◆ **Task instructions**
Beginning with the line that holds "Viewport: 1249px width, 409px", copy each line to the end of the records exactly, except the pictures.

◆ **Record set**
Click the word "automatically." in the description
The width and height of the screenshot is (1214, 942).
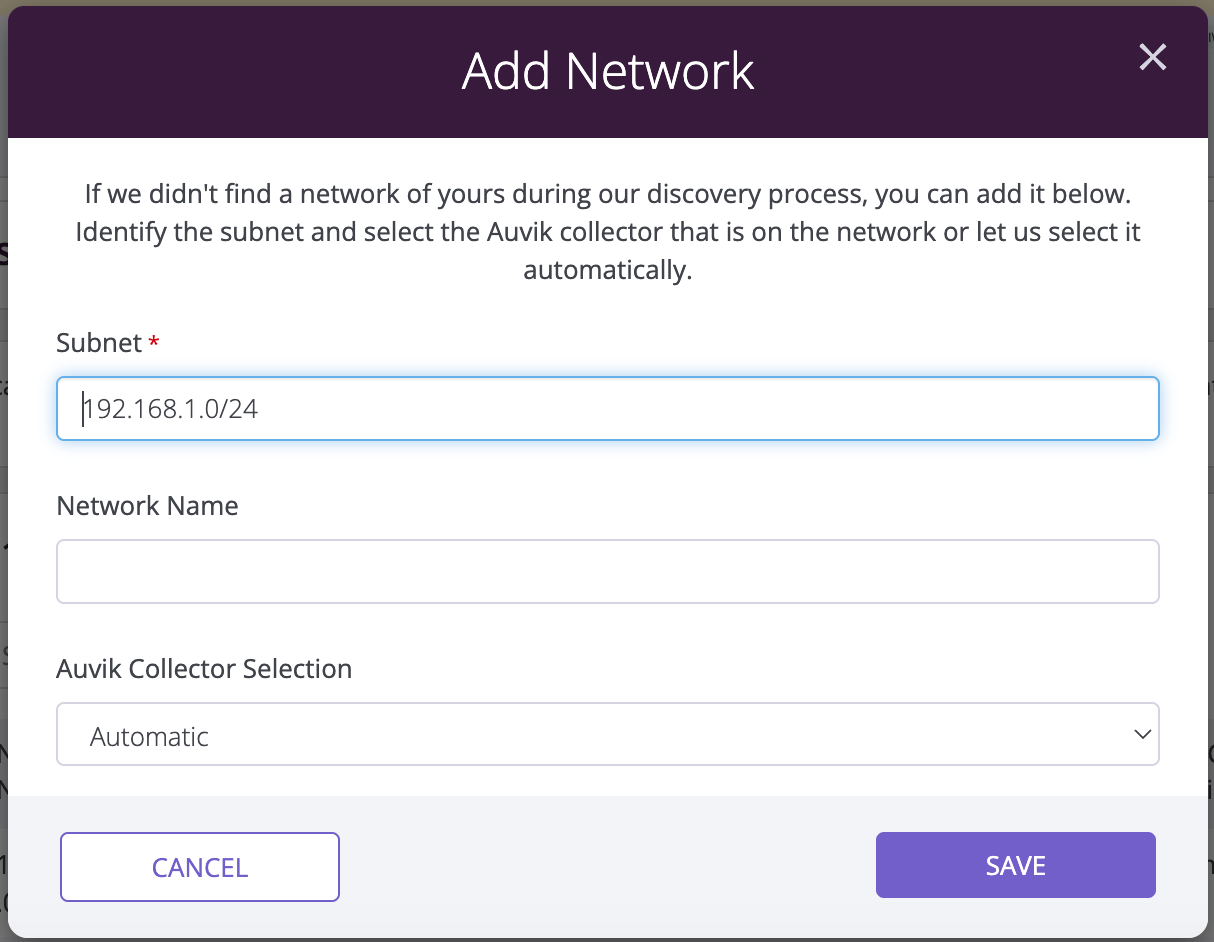[x=607, y=271]
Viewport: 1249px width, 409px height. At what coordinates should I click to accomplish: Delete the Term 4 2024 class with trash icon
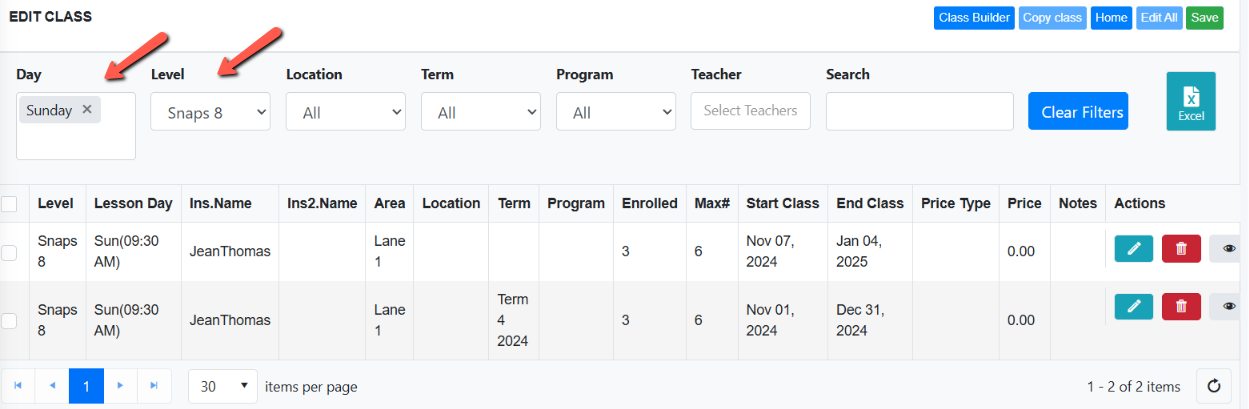[1181, 306]
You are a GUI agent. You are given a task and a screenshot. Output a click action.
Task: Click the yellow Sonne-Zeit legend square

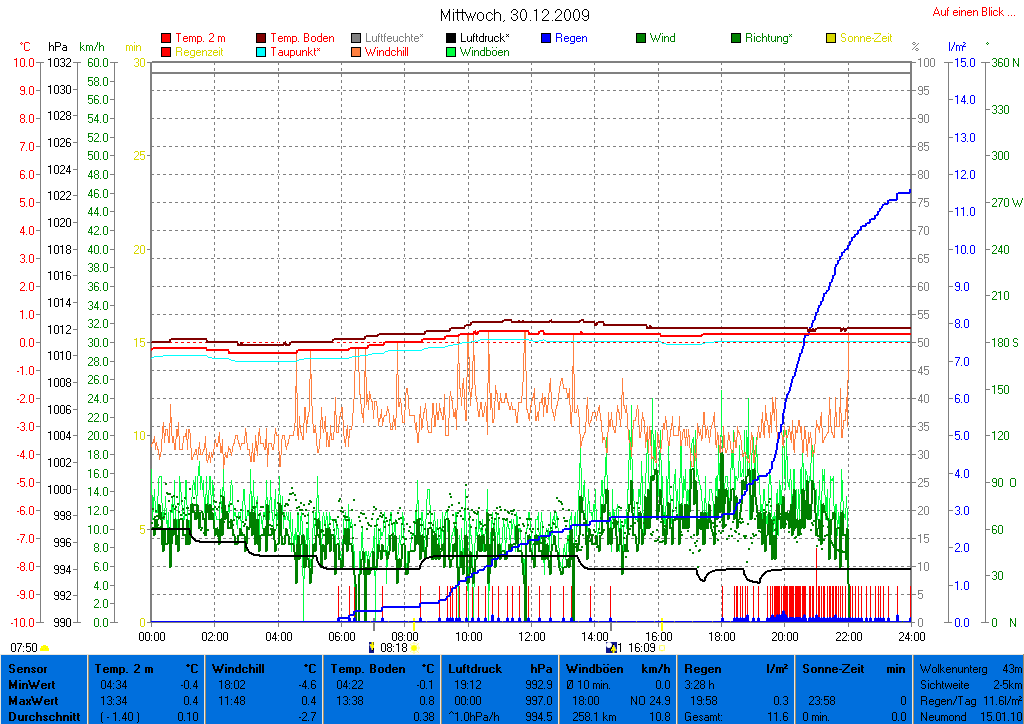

◆ **Written reply**
Viewport: 1249px width, 409px height. At what coordinates should I click to accomplish: Delete the Term 4 2024 class with trash icon
[1181, 306]
You are a GUI agent. You are given a task and a screenshot. Output a click action.
Task: Click the yellow Sonne-Zeit legend square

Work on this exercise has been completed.